In this blog post, I’ll use some basic and dplyr functionality to count missingness in the data and its visualization using the ggplot2 package. After that, I’ll use some available packages that provide built-in functions to visualize the missing data. And then, I’ll show how we can remove the completely missing features from our data sets.
Load libraries
library(tidyverse)
library(gt)Load data
I’ll use plant pathogen risk data from UK Risk Register for this blog post. The data is publicly available.
# data
data <- read.csv("https://raw.githubusercontent.com/MohsinRamay/sampledata/main/Risk_Register_01_09_2022_10_47_18.csv")
data |>
glimpse()## Rows: 1,409
## Columns: 59
## $ Date.Added <chr> …
## $ Status <chr> …
## $ Pest.family <chr> …
## $ Pest.Name <chr> …
## $ Common.name.or.abbreviation <chr> …
## $ Type.of.pest <chr> …
## $ EU.and.EPPO.listing <chr> …
## $ High.levels.of.uncertainty.associated.with.the.risk.scores.for.this.pest <lgl> …
## $ Key.uncertainty <chr> …
## $ Potential.impact.of.key.uncertainty <lgl> …
## $ Climate.uncertainty <chr> …
## $ Potential.impact.of.Climate.uncertainty <lgl> …
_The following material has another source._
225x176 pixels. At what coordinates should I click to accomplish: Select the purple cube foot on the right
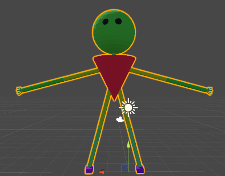[140, 169]
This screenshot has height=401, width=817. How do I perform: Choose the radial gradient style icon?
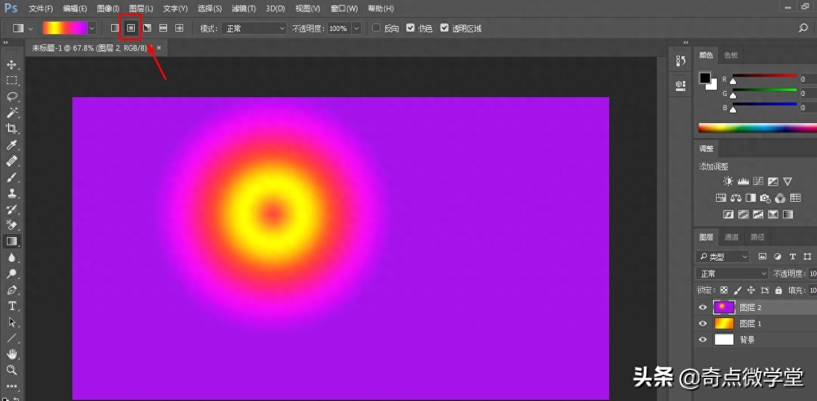[131, 28]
## $ Current.Distribution.uncertainty <chr> …
## $ Potential.impact.of.Current.Distribution.uncertainty <lgl> …
## $ UK.Distribution.uncertainty <chr> …
## $ Potential.impact.of.UK.Distribution.uncertainty <lgl> …
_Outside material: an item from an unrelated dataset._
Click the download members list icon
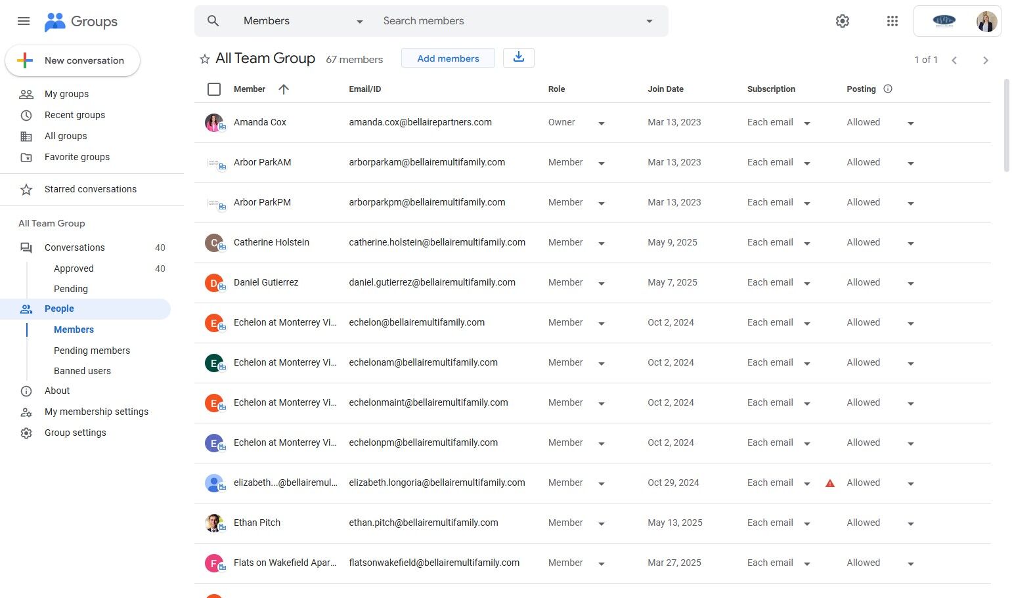This screenshot has height=598, width=1012. pos(518,58)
## $ Hosts.uncertainty <chr> …
## $ Potential.impact.of.Hosts.uncertainty <lgl> …
## $ Impact.uncertainty <chr> …
## $ Potential.impact.of.Impact.uncertainty <lgl> …
## $ Pathways.uncertainty <chr> …
## $ Potential.impact.of.Pathways.uncertainty <lgl> …
## $ Regulation.uncertainty <chr> …
## $ Potential.impact.of.Regulation.uncertainty <lgl> …
## $ Taxonomy.uncertainty <chr> …
## $ Potential.impact.of.Taxonomy.uncertainty <lgl> …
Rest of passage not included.